**Try it:** Count the lines in the listing that contain the word "Find" and give only that number.

**Stored data:**
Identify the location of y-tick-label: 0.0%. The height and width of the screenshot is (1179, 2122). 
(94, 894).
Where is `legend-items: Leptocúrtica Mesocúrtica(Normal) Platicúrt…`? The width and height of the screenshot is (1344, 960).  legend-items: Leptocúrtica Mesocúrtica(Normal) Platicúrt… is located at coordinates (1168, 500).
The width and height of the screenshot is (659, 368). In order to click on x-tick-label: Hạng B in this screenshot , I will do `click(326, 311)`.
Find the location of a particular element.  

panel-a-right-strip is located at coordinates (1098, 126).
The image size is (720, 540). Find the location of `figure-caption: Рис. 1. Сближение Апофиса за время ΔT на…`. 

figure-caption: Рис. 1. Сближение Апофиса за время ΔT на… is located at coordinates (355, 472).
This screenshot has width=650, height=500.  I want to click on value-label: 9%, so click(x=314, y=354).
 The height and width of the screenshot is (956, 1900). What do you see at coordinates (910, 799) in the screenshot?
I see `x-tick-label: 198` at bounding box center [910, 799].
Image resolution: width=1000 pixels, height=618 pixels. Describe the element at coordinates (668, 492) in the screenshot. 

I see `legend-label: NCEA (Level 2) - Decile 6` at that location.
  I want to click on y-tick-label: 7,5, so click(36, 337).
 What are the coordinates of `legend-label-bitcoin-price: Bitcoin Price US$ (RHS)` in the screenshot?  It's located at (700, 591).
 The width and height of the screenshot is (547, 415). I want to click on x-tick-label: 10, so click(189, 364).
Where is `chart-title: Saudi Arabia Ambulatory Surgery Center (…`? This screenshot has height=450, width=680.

**Answer section:** 2